Kashoob, Caverlee and Ding ICWSM 2009
This a Paper for Social Media Analysis 10-802 in Fall 2012.
Citation
Kashoob, Said, and Caverlee, James, and Ding, Ying, A Categorical Model for Discovering Latent Structure in Social Annotations, 2009, In Proceedings of International Conference on Weblogs and Social Media (ICWSM 2009)
Online version
A Categorical Model for Discovering Latent Structure in Social Annotations
Summary
This paper develops a latent Graphical Model for content with tags, such as Flickr images and YouTube videos. The authors consider a community of users that select from a finite number of categories to generate tags from, similar to the model assumptions of Latent Dirichlet Allocation (LDA) where topics are selected to generate words from in a document.

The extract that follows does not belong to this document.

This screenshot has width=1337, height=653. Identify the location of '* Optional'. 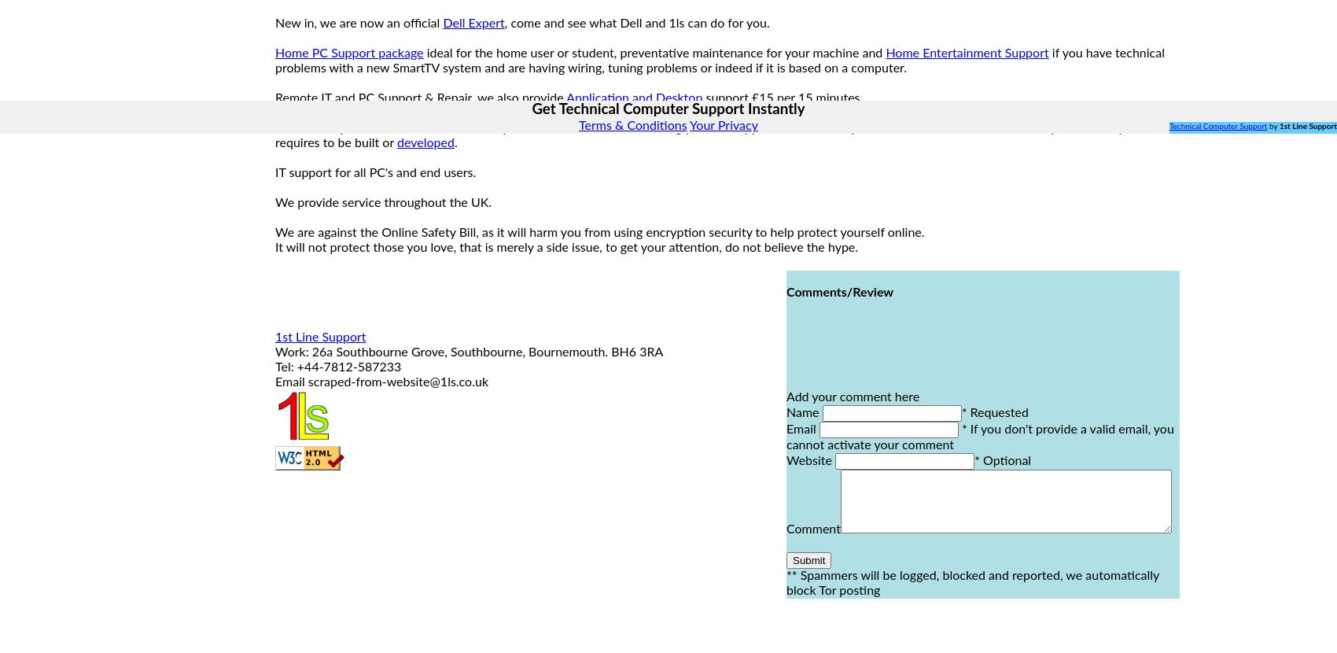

The authors' Community-based Categorical Annotation (CCA) Model presents a category as a mixture of tags and a community as a mixture of categories. Each object consists of content and a social annotation document, where the social annotation document is a list of all tags and their frequency. This paper seeks to present a better model for understanding documents with associated tag data, using unsupervised learning techniques to uncover latent structure in large-scale tag annotations.
In the model, both the communities and categories are latent variables, whereas the content and social annotation documents are visible.
The authors applied their method to two popular social-tagging services, Flickr and Delicious. They also performed traditional Latent Dirichlet Allocation Topic modeling on the Delicious data set to understand the relationship between tag annotations and the content within those documents. Their data sets consisted of 92,000 Flickr images with 44,980 unique tags, and 27,572 Delicious web pages with 16,216 unique annotations.
To estimate the parameters of their graphical model, the authors use a form of Gibbs Sampling, a special case of Markov Chain Monte Carlo methods, which is tractable for large data models with many hidden parameters. Also faced with the task of choosing the correct number of categories, they chose based on the perplexity of held out data using a model trained on the remaining data, opting for the number of categories that resulted in the minimum perplexity.
Results
The authors discovered that semantically coherent categories could be uncovered from tag data using their graphical model, and that distinct communities of interest were also apparent. Their unsupervised method found 70 categories in their Flickr data set, with 40 categories in their Delicious data set, assuming a single community. The authors report as future work the task of estimating the number of communities in an unsupervised manner. For the paper, they assumed different numbers of communities (experimentally, though not reporting how many).
Interestingly, the authors found that when their estimated category topics were compared to topics generated by running LDA on the Delicious data set (using Jensen-Shannon Divergence between vectorized topics as a measure of similarity), the set of categories was complementary, but not identical, to the topics generated by LDA. Furthermore, objects given similar tags did not necessarily have similar content. Therefore, the coherent tag categories could serve as a (partially) orthogonal set of features to use for querying similar documents. The authors showed that when a set of documents related to solving a Rubik's cube were queried for similar documents using only (content based) topical similarity, the documents returned were math documents (due to the puzzle's mathematical nature). When only (tag based) category similarity was used, documents related to games in general were retrieved. However, when both topic and category similarity were used simultaneously, documents specifically about the Rubik's cube were successfully retrieved.
Discussion
This paper has some useful findings:
- Unsupervised methods of content modeling can be successfully applied to tag data for uncovering semantically coherent categories.
- Categories discovered by the CCA model tend to complement, rather than be identical to, topics generated from the content using LDA.
- Use of tag categories in combination with content topics can result in better query results when searching for documents based on similarity.
Related papers
- Blei, Ng and Jordan JMLR 2003 Seminal work on using Latent Dirichlet Allocation to uncover coherent topics in a set of documents.
- Golder and Huberman IS 2005 A study on social tagging within the Delicious community.
- Zhou et. al. WWW 2008 Proposes a model to unify tag data with document content data for the purpose of information retrieval.
- Heinrich (Technical Report) 2004 Describes the method of Gibbs sampling for parameter estimation.
Study plan
Some concepts which made aid in understanding this paper
- Markov-Chain Monte Carlo
- Method used by authors to estimate the parameters of their graphical model.
- Perplexity
- Jensen-Shannon Divergence